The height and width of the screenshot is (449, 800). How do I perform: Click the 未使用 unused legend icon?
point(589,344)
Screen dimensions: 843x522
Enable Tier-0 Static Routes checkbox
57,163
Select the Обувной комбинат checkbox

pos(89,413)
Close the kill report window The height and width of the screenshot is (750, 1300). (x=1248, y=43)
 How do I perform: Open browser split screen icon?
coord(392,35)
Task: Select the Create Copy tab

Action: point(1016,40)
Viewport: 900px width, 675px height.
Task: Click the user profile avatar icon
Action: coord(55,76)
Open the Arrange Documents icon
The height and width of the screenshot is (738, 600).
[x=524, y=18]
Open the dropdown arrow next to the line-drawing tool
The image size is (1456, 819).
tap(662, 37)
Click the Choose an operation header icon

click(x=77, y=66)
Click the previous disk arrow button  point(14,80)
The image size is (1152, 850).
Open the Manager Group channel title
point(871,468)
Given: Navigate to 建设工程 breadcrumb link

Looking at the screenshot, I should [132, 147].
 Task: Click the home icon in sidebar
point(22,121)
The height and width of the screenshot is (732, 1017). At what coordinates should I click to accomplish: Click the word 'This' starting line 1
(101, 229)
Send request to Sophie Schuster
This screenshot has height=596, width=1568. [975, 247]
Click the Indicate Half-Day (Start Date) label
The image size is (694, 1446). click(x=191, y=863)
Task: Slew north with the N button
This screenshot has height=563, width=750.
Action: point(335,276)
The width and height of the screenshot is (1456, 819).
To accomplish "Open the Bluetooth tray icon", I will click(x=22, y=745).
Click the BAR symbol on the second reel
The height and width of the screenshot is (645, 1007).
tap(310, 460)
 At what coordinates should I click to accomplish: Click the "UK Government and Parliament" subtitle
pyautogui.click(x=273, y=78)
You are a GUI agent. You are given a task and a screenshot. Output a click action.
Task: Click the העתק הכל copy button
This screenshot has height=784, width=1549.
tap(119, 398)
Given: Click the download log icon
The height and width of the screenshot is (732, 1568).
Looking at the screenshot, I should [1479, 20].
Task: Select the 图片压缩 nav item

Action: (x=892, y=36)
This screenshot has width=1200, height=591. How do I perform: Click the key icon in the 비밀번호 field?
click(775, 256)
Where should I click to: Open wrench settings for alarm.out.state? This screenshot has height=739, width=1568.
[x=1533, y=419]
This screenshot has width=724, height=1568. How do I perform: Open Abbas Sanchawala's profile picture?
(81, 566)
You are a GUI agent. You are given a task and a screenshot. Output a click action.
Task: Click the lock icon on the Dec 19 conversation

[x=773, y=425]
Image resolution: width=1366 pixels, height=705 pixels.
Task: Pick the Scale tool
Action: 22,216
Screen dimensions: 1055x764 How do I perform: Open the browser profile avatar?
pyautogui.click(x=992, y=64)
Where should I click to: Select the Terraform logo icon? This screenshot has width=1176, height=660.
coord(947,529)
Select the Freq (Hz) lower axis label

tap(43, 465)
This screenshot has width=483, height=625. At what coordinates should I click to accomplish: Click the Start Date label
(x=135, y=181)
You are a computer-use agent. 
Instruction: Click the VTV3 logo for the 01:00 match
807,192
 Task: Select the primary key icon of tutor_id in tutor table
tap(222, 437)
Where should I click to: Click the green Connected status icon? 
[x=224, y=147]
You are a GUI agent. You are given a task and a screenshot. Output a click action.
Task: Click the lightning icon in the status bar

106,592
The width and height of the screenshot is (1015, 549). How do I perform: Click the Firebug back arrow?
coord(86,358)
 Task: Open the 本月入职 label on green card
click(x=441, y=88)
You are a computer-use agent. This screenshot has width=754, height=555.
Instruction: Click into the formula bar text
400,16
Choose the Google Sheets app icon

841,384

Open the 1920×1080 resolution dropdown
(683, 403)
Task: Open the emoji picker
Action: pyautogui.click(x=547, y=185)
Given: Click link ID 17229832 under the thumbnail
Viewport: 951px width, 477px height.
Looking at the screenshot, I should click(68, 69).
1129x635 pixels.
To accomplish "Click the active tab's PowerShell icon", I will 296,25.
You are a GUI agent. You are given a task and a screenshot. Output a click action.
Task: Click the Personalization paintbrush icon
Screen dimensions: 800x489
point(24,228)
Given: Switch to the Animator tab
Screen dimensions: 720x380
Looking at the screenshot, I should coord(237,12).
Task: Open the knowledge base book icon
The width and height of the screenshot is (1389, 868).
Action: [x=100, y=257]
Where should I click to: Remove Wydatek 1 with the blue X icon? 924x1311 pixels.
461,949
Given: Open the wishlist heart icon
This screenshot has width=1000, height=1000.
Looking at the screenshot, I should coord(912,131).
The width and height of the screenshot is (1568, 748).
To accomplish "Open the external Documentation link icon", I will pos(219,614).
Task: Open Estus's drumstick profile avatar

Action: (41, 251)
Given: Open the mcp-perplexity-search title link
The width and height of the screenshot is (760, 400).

* * *

_What is being asked_: The full listing above needs to be output exactly.

_Solution below_:
The height and width of the screenshot is (449, 800). How do I perform: Click the 未使用 unused legend icon?
point(589,344)
Screen dimensions: 843x522
Enable Tier-0 Static Routes checkbox
57,163
Select the Обувной комбинат checkbox

pos(89,413)
Close the kill report window The height and width of the screenshot is (750, 1300). (x=1248, y=43)
 How do I perform: Open browser split screen icon?
coord(392,35)
Task: Select the Create Copy tab

Action: point(1016,40)
Viewport: 900px width, 675px height.
Task: Click the user profile avatar icon
Action: coord(55,76)
Open the Arrange Documents icon
The height and width of the screenshot is (738, 600).
[x=524, y=18]
Open the dropdown arrow next to the line-drawing tool
The image size is (1456, 819).
tap(662, 37)
Click the Choose an operation header icon

click(x=77, y=66)
Click the previous disk arrow button  point(14,80)
The image size is (1152, 850).
Open the Manager Group channel title
point(871,468)
Given: Navigate to 建设工程 breadcrumb link

Looking at the screenshot, I should [132, 147].
 Task: Click the home icon in sidebar
point(22,121)
The height and width of the screenshot is (732, 1017). At what coordinates should I click to accomplish: Click the word 'This' starting line 1
(101, 229)
Send request to Sophie Schuster
This screenshot has height=596, width=1568. [975, 247]
Click the Indicate Half-Day (Start Date) label
The image size is (694, 1446). click(x=191, y=863)
Task: Slew north with the N button
This screenshot has height=563, width=750.
Action: point(335,276)
The width and height of the screenshot is (1456, 819).
To accomplish "Open the Bluetooth tray icon", I will click(x=22, y=745).
Click the BAR symbol on the second reel
The height and width of the screenshot is (645, 1007).
tap(310, 460)
 At what coordinates should I click to accomplish: Click the "UK Government and Parliament" subtitle
pyautogui.click(x=273, y=78)
You are a GUI agent. You are given a task and a screenshot. Output a click action.
Task: Click the העתק הכל copy button
This screenshot has height=784, width=1549.
tap(119, 398)
Given: Click the download log icon
The height and width of the screenshot is (732, 1568).
Looking at the screenshot, I should [1479, 20].
Task: Select the 图片压缩 nav item

Action: (x=892, y=36)
This screenshot has width=1200, height=591. How do I perform: Click the key icon in the 비밀번호 field?
click(775, 256)
Where should I click to: Open wrench settings for alarm.out.state? This screenshot has height=739, width=1568.
[x=1533, y=419]
This screenshot has width=724, height=1568. How do I perform: Open Abbas Sanchawala's profile picture?
(81, 566)
You are a GUI agent. You are given a task and a screenshot. Output a click action.
Task: Click the lock icon on the Dec 19 conversation

[x=773, y=425]
Image resolution: width=1366 pixels, height=705 pixels.
Task: Pick the Scale tool
Action: 22,216
Screen dimensions: 1055x764 How do I perform: Open the browser profile avatar?
pyautogui.click(x=992, y=64)
Where should I click to: Select the Terraform logo icon? This screenshot has width=1176, height=660.
coord(947,529)
Select the Freq (Hz) lower axis label

tap(43, 465)
This screenshot has width=483, height=625. At what coordinates should I click to accomplish: Click the Start Date label
(x=135, y=181)
You are a computer-use agent. 
Instruction: Click the VTV3 logo for the 01:00 match
807,192
 Task: Select the primary key icon of tutor_id in tutor table
tap(222, 437)
Where should I click to: Click the green Connected status icon? 
[x=224, y=147]
You are a GUI agent. You are given a task and a screenshot. Output a click action.
Task: Click the lightning icon in the status bar

106,592
The width and height of the screenshot is (1015, 549). How do I perform: Click the Firebug back arrow?
coord(86,358)
 Task: Open the 本月入职 label on green card
click(x=441, y=88)
You are a computer-use agent. This screenshot has width=754, height=555.
Instruction: Click into the formula bar text
400,16
Choose the Google Sheets app icon

841,384

Open the 1920×1080 resolution dropdown
(683, 403)
Task: Open the emoji picker
Action: pyautogui.click(x=547, y=185)
Given: Click link ID 17229832 under the thumbnail
Viewport: 951px width, 477px height.
Looking at the screenshot, I should click(68, 69).
1129x635 pixels.
To accomplish "Click the active tab's PowerShell icon", I will 296,25.
You are a GUI agent. You are given a task and a screenshot. Output a click action.
Task: Click the Personalization paintbrush icon
Screen dimensions: 800x489
point(24,228)
Given: Switch to the Animator tab
Screen dimensions: 720x380
Looking at the screenshot, I should coord(237,12).
Task: Open the knowledge base book icon
The width and height of the screenshot is (1389, 868).
Action: [x=100, y=257]
Where should I click to: Remove Wydatek 1 with the blue X icon? 924x1311 pixels.
461,949
Given: Open the wishlist heart icon
This screenshot has width=1000, height=1000.
Looking at the screenshot, I should coord(912,131).
The width and height of the screenshot is (1568, 748).
To accomplish "Open the external Documentation link icon", I will pos(219,614).
Task: Open Estus's drumstick profile avatar

Action: (41, 251)
Given: Open the mcp-perplexity-search title link
The width and height of the screenshot is (760, 400).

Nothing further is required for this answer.